** TASK INSTRUCTIONS **
Repeat all entries below exactly as shown.

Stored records
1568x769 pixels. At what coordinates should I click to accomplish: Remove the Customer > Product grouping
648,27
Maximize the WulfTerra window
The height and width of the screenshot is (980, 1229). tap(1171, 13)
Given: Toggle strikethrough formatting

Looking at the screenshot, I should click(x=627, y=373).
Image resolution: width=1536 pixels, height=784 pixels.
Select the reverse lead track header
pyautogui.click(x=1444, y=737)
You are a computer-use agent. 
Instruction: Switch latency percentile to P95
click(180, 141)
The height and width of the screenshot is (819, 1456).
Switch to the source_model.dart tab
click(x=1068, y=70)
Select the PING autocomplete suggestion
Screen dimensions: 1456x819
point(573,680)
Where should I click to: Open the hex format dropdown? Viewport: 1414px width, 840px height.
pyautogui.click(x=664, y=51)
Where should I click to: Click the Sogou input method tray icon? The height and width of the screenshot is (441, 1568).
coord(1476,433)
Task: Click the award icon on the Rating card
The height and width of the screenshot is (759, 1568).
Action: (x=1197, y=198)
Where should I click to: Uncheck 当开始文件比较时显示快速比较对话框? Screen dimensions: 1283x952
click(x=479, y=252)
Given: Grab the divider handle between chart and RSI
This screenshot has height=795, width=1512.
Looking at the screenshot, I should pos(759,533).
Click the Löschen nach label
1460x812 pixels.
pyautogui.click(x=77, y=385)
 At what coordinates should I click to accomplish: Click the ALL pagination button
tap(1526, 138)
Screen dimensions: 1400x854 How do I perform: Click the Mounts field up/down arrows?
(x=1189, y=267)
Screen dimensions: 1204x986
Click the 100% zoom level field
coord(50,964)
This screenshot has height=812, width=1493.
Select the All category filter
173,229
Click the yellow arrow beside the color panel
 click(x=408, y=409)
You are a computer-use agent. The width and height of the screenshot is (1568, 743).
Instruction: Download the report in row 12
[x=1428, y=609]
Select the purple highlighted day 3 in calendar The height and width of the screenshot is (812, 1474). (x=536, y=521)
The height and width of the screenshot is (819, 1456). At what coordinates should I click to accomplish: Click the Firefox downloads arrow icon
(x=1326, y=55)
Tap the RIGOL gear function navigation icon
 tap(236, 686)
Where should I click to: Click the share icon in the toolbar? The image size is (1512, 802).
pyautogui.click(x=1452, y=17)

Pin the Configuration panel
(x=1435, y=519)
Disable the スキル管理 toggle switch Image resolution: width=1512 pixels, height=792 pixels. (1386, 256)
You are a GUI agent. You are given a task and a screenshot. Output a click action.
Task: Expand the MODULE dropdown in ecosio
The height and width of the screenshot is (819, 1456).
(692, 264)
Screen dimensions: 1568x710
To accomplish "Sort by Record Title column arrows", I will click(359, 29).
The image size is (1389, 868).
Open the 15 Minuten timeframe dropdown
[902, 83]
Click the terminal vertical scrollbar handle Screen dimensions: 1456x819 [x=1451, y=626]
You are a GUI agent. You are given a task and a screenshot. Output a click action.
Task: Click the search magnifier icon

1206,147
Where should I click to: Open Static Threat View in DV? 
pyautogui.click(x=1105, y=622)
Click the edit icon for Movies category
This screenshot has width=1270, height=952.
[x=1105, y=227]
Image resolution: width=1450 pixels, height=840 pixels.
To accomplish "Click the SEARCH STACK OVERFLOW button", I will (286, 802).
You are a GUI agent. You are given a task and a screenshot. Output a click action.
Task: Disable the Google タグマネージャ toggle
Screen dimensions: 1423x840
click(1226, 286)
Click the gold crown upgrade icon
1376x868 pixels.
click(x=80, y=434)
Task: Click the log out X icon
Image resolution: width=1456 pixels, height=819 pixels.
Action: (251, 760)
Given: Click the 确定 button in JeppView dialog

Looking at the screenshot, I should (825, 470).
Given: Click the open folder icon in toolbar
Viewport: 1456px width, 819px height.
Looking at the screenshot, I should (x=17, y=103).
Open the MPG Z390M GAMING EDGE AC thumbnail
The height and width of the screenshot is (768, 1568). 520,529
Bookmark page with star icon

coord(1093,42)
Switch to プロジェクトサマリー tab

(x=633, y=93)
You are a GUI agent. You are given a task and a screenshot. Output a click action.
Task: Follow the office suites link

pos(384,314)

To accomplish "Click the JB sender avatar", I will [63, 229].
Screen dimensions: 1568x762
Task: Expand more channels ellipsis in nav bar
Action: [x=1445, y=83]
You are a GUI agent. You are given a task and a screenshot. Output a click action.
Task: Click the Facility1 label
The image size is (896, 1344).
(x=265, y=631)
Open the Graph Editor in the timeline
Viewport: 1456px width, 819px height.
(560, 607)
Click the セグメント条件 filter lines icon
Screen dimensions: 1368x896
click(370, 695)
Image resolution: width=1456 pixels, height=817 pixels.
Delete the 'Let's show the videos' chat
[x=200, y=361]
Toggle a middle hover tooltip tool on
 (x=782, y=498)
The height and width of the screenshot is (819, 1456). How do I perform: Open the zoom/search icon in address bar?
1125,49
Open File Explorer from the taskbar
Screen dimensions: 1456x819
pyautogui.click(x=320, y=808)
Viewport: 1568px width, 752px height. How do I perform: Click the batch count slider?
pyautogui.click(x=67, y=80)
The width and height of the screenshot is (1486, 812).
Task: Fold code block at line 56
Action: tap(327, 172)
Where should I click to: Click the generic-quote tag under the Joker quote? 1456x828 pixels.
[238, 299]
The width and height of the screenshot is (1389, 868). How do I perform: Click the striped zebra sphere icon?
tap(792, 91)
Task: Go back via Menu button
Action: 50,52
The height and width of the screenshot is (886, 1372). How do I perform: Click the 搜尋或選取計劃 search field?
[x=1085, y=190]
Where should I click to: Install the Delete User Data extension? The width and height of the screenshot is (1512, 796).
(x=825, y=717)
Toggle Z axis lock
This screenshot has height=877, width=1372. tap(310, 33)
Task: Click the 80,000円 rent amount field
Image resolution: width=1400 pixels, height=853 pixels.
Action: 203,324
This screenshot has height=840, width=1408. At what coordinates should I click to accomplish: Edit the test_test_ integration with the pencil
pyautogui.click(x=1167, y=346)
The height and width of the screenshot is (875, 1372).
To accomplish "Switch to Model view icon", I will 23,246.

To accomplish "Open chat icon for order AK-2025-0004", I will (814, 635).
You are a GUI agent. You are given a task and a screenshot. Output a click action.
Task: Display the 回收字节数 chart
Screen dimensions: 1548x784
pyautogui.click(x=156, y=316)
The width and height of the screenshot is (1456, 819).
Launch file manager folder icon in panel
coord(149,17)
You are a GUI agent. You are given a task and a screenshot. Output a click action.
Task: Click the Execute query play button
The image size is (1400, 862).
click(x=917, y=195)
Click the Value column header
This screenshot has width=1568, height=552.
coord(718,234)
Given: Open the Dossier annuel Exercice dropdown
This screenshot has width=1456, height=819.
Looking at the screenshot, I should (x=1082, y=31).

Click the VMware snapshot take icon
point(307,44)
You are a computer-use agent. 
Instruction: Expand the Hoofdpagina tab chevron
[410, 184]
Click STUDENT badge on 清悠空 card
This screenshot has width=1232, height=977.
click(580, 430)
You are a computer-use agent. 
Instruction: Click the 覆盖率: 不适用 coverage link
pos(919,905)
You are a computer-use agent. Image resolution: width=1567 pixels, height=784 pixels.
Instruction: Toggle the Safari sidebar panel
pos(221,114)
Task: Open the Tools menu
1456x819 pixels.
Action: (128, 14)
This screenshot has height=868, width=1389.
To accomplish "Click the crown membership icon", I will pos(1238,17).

** SOLUTION BELOW **
1568x769 pixels. At what coordinates should I click to accomplish: Remove the Customer > Product grouping
648,27
Maximize the WulfTerra window
The height and width of the screenshot is (980, 1229). tap(1171, 13)
Given: Toggle strikethrough formatting

Looking at the screenshot, I should click(x=627, y=373).
Image resolution: width=1536 pixels, height=784 pixels.
Select the reverse lead track header
pyautogui.click(x=1444, y=737)
You are a computer-use agent. 
Instruction: Switch latency percentile to P95
click(180, 141)
The height and width of the screenshot is (819, 1456).
Switch to the source_model.dart tab
click(x=1068, y=70)
Select the PING autocomplete suggestion
Screen dimensions: 1456x819
point(573,680)
Where should I click to: Open the hex format dropdown? Viewport: 1414px width, 840px height.
pyautogui.click(x=664, y=51)
Where should I click to: Click the Sogou input method tray icon? The height and width of the screenshot is (441, 1568).
coord(1476,433)
Task: Click the award icon on the Rating card
The height and width of the screenshot is (759, 1568).
Action: (x=1197, y=198)
Where should I click to: Uncheck 当开始文件比较时显示快速比较对话框? Screen dimensions: 1283x952
click(x=479, y=252)
Given: Grab the divider handle between chart and RSI
This screenshot has height=795, width=1512.
Looking at the screenshot, I should pos(759,533).
Click the Löschen nach label
1460x812 pixels.
pyautogui.click(x=77, y=385)
 At what coordinates should I click to accomplish: Click the ALL pagination button
tap(1526, 138)
Screen dimensions: 1400x854 How do I perform: Click the Mounts field up/down arrows?
(x=1189, y=267)
Screen dimensions: 1204x986
Click the 100% zoom level field
coord(50,964)
This screenshot has height=812, width=1493.
Select the All category filter
173,229
Click the yellow arrow beside the color panel
 click(x=408, y=409)
You are a computer-use agent. The width and height of the screenshot is (1568, 743).
Instruction: Download the report in row 12
[x=1428, y=609]
Select the purple highlighted day 3 in calendar The height and width of the screenshot is (812, 1474). (x=536, y=521)
The height and width of the screenshot is (819, 1456). At what coordinates should I click to accomplish: Click the Firefox downloads arrow icon
(x=1326, y=55)
Tap the RIGOL gear function navigation icon
 tap(236, 686)
Where should I click to: Click the share icon in the toolbar? The image size is (1512, 802).
pyautogui.click(x=1452, y=17)

Pin the Configuration panel
(x=1435, y=519)
Disable the スキル管理 toggle switch Image resolution: width=1512 pixels, height=792 pixels. (1386, 256)
You are a GUI agent. You are given a task and a screenshot. Output a click action.
Task: Expand the MODULE dropdown in ecosio
The height and width of the screenshot is (819, 1456).
(692, 264)
Screen dimensions: 1568x710
To accomplish "Sort by Record Title column arrows", I will click(359, 29).
The image size is (1389, 868).
Open the 15 Minuten timeframe dropdown
[902, 83]
Click the terminal vertical scrollbar handle Screen dimensions: 1456x819 [x=1451, y=626]
You are a GUI agent. You are given a task and a screenshot. Output a click action.
Task: Click the search magnifier icon

1206,147
Where should I click to: Open Static Threat View in DV? 
pyautogui.click(x=1105, y=622)
Click the edit icon for Movies category
This screenshot has width=1270, height=952.
[x=1105, y=227]
Image resolution: width=1450 pixels, height=840 pixels.
To accomplish "Click the SEARCH STACK OVERFLOW button", I will (286, 802).
You are a GUI agent. You are given a task and a screenshot. Output a click action.
Task: Disable the Google タグマネージャ toggle
Screen dimensions: 1423x840
click(1226, 286)
Click the gold crown upgrade icon
1376x868 pixels.
click(x=80, y=434)
Task: Click the log out X icon
Image resolution: width=1456 pixels, height=819 pixels.
Action: (251, 760)
Given: Click the 确定 button in JeppView dialog

Looking at the screenshot, I should (825, 470).
Given: Click the open folder icon in toolbar
Viewport: 1456px width, 819px height.
Looking at the screenshot, I should (x=17, y=103).
Open the MPG Z390M GAMING EDGE AC thumbnail
The height and width of the screenshot is (768, 1568). 520,529
Bookmark page with star icon

coord(1093,42)
Switch to プロジェクトサマリー tab

(x=633, y=93)
You are a GUI agent. You are given a task and a screenshot. Output a click action.
Task: Follow the office suites link

pos(384,314)

To accomplish "Click the JB sender avatar", I will [63, 229].
Screen dimensions: 1568x762
Task: Expand more channels ellipsis in nav bar
Action: [x=1445, y=83]
You are a GUI agent. You are given a task and a screenshot. Output a click action.
Task: Click the Facility1 label
The image size is (896, 1344).
(x=265, y=631)
Open the Graph Editor in the timeline
Viewport: 1456px width, 819px height.
(560, 607)
Click the セグメント条件 filter lines icon
Screen dimensions: 1368x896
click(370, 695)
Image resolution: width=1456 pixels, height=817 pixels.
Delete the 'Let's show the videos' chat
[x=200, y=361]
Toggle a middle hover tooltip tool on
 (x=782, y=498)
The height and width of the screenshot is (819, 1456). How do I perform: Open the zoom/search icon in address bar?
1125,49
Open File Explorer from the taskbar
Screen dimensions: 1456x819
pyautogui.click(x=320, y=808)
Viewport: 1568px width, 752px height. How do I perform: Click the batch count slider?
pyautogui.click(x=67, y=80)
The width and height of the screenshot is (1486, 812).
Task: Fold code block at line 56
Action: tap(327, 172)
Where should I click to: Click the generic-quote tag under the Joker quote? 1456x828 pixels.
[238, 299]
The width and height of the screenshot is (1389, 868). How do I perform: Click the striped zebra sphere icon?
tap(792, 91)
Task: Go back via Menu button
Action: 50,52
The height and width of the screenshot is (886, 1372). How do I perform: Click the 搜尋或選取計劃 search field?
[x=1085, y=190]
Where should I click to: Install the Delete User Data extension? The width and height of the screenshot is (1512, 796).
(x=825, y=717)
Toggle Z axis lock
This screenshot has height=877, width=1372. tap(310, 33)
Task: Click the 80,000円 rent amount field
Image resolution: width=1400 pixels, height=853 pixels.
Action: 203,324
This screenshot has height=840, width=1408. At what coordinates should I click to accomplish: Edit the test_test_ integration with the pencil
pyautogui.click(x=1167, y=346)
The height and width of the screenshot is (875, 1372).
To accomplish "Switch to Model view icon", I will 23,246.

To accomplish "Open chat icon for order AK-2025-0004", I will (814, 635).
You are a GUI agent. You are given a task and a screenshot. Output a click action.
Task: Display the 回收字节数 chart
Screen dimensions: 1548x784
pyautogui.click(x=156, y=316)
The width and height of the screenshot is (1456, 819).
Launch file manager folder icon in panel
coord(149,17)
You are a GUI agent. You are given a task and a screenshot. Output a click action.
Task: Click the Execute query play button
The image size is (1400, 862).
click(x=917, y=195)
Click the Value column header
This screenshot has width=1568, height=552.
coord(718,234)
Given: Open the Dossier annuel Exercice dropdown
This screenshot has width=1456, height=819.
Looking at the screenshot, I should (x=1082, y=31).

Click the VMware snapshot take icon
point(307,44)
You are a computer-use agent. 
Instruction: Expand the Hoofdpagina tab chevron
[410, 184]
Click STUDENT badge on 清悠空 card
This screenshot has width=1232, height=977.
click(580, 430)
You are a computer-use agent. 
Instruction: Click the 覆盖率: 不适用 coverage link
pos(919,905)
You are a computer-use agent. Image resolution: width=1567 pixels, height=784 pixels.
Instruction: Toggle the Safari sidebar panel
pos(221,114)
Task: Open the Tools menu
1456x819 pixels.
Action: (128, 14)
This screenshot has height=868, width=1389.
To accomplish "Click the crown membership icon", I will pos(1238,17).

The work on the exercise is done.